- Exercise -
Please return every line of the data below that contains the word "highlighted".
------ Material supplied
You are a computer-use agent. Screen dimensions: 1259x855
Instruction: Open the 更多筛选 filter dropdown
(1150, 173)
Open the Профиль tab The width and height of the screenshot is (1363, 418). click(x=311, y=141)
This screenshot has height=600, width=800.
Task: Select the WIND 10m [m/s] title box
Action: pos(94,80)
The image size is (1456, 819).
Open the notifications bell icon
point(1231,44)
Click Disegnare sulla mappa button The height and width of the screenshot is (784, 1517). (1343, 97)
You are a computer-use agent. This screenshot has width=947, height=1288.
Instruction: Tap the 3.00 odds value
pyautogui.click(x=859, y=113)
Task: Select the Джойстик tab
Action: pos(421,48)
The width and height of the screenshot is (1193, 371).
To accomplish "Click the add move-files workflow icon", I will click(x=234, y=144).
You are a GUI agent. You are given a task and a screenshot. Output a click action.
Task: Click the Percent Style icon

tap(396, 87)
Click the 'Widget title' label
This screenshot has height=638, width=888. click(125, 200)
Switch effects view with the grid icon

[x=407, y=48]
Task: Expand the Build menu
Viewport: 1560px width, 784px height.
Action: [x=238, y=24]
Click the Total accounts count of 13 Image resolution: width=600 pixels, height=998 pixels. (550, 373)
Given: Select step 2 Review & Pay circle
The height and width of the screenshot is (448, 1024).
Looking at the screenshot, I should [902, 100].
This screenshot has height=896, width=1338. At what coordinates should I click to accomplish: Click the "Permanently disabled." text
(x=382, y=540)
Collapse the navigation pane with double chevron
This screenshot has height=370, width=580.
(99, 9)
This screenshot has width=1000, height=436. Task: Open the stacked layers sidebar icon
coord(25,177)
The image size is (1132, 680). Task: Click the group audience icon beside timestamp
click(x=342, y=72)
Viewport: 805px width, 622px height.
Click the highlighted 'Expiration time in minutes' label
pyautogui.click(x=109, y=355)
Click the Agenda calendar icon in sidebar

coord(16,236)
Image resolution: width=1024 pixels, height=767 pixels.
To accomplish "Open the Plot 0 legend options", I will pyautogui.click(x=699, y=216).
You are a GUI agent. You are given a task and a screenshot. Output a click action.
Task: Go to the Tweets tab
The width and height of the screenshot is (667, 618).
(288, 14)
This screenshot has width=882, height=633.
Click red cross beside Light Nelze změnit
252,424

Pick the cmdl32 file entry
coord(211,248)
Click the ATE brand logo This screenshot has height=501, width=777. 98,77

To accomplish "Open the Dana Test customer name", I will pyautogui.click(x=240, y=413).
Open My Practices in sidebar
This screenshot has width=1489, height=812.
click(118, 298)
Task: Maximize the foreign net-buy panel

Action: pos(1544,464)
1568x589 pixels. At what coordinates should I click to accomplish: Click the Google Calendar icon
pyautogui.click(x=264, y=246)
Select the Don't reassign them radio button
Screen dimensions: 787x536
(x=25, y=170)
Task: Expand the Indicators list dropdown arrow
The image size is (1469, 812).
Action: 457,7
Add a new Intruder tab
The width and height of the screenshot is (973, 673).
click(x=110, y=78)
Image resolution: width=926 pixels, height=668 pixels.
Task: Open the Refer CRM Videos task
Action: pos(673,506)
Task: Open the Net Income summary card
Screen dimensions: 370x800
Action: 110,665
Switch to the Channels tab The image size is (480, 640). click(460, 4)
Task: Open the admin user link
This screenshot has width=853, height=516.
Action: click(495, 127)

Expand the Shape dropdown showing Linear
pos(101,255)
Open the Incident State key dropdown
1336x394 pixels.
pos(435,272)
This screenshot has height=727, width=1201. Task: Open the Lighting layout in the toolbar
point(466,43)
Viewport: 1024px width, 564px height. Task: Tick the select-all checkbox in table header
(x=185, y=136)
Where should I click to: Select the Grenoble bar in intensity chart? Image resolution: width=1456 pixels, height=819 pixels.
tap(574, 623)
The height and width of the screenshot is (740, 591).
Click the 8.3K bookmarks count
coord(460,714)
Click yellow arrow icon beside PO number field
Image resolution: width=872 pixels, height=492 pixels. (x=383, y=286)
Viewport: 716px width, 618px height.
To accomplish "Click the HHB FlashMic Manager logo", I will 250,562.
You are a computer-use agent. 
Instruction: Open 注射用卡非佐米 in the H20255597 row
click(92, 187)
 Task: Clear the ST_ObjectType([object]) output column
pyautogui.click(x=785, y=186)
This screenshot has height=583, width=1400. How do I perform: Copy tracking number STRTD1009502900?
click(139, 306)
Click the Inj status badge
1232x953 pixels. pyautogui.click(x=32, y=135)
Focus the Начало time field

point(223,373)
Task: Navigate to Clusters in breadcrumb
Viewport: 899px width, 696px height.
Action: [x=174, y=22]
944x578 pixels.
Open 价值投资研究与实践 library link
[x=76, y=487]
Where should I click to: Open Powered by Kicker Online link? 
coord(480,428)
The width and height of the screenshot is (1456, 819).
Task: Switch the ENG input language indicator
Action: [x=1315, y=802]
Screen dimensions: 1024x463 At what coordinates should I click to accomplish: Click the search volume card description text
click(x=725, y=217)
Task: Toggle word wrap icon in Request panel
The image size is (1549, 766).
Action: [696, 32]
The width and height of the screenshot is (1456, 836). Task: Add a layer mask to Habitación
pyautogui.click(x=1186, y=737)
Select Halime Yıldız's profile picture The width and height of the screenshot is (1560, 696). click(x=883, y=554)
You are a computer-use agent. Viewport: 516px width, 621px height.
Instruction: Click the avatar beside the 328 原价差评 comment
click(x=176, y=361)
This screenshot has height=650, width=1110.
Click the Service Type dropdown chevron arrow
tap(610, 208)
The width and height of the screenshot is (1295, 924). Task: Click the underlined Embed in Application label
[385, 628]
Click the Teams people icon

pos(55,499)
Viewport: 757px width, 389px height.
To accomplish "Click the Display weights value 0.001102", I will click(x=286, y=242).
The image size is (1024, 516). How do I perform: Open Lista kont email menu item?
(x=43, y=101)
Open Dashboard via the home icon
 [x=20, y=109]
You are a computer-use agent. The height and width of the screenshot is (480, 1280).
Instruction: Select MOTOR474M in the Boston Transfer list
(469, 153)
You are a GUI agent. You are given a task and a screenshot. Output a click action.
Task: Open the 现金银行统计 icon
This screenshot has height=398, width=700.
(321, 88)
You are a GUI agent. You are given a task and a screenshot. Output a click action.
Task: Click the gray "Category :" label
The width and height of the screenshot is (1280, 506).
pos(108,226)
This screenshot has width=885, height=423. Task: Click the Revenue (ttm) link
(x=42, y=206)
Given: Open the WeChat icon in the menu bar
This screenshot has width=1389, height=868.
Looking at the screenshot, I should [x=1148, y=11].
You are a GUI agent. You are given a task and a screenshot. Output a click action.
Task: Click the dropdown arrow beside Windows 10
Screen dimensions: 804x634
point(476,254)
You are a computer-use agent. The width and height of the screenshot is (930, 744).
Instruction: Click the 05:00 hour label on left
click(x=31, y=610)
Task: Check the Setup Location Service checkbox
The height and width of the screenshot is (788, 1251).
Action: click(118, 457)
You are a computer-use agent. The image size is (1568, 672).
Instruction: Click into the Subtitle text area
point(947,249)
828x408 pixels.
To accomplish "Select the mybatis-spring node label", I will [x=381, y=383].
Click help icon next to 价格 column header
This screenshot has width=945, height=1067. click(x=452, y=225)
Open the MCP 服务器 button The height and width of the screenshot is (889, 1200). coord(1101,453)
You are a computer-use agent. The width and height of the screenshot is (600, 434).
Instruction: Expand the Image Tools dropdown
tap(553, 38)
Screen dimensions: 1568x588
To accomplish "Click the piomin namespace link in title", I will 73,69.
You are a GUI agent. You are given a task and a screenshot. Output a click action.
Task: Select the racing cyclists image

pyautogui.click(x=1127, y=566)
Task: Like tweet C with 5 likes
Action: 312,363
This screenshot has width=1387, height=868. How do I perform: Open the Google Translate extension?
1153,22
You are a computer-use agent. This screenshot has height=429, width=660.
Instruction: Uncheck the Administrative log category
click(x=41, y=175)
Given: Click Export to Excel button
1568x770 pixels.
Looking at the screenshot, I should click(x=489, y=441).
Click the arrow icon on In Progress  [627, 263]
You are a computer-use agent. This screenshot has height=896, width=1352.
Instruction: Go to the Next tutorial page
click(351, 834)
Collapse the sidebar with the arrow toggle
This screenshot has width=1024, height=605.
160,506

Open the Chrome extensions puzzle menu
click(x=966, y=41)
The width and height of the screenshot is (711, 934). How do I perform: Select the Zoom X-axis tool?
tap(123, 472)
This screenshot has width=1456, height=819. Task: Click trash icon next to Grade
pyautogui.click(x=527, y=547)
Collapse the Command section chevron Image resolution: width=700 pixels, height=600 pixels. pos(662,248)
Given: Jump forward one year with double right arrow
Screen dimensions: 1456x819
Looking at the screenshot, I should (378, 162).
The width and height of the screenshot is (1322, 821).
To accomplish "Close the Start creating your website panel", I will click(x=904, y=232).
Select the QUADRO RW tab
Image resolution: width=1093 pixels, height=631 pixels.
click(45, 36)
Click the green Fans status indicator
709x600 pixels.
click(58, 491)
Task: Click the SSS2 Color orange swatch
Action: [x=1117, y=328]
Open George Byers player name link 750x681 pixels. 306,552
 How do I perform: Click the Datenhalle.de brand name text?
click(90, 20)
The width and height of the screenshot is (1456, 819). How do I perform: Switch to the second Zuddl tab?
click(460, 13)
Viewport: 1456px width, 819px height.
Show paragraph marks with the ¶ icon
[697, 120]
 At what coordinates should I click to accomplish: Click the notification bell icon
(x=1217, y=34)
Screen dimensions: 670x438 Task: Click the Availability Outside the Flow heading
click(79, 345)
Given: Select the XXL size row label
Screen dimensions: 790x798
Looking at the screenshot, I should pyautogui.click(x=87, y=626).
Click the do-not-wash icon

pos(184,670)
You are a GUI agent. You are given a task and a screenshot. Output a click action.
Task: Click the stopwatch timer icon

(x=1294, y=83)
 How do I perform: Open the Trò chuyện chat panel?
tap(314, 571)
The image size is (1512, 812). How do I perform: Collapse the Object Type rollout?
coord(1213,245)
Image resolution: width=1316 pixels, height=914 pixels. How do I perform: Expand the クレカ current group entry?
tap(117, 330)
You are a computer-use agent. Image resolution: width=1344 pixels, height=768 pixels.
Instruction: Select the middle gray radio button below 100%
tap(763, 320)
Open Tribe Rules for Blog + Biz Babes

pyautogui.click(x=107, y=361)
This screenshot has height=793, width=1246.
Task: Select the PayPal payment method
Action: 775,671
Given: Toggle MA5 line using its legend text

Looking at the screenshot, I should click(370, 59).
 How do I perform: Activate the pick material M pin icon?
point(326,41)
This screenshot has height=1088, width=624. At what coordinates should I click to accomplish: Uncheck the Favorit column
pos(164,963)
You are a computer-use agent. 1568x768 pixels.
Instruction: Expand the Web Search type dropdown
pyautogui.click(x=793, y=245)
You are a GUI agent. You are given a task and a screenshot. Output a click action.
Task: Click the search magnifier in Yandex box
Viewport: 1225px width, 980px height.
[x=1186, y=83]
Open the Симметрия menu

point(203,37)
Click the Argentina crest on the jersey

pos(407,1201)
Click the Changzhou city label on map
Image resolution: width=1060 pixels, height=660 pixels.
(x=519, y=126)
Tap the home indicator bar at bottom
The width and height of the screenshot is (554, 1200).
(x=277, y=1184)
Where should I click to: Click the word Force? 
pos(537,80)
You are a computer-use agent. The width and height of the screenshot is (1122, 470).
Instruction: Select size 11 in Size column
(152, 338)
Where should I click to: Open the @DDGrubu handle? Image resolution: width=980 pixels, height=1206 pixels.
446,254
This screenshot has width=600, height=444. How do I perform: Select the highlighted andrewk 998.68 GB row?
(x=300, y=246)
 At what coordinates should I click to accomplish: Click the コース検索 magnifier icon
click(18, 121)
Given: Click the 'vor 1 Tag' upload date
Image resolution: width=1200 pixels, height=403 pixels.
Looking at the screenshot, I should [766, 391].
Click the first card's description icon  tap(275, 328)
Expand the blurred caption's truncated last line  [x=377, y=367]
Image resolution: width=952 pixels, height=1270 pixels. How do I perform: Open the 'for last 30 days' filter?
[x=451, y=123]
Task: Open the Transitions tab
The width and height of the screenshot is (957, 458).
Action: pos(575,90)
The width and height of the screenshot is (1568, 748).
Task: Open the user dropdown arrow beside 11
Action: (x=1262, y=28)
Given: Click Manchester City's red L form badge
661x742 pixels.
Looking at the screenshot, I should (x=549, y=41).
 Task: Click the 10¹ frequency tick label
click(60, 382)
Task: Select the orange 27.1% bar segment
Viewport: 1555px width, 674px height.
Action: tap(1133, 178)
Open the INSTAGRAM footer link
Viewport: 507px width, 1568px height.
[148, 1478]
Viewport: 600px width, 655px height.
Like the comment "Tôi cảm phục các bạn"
------------
- Expected output -
Click the highlighted 'Expiration time in minutes' label
This screenshot has width=600, height=444. How do I perform: Select the highlighted andrewk 998.68 GB row?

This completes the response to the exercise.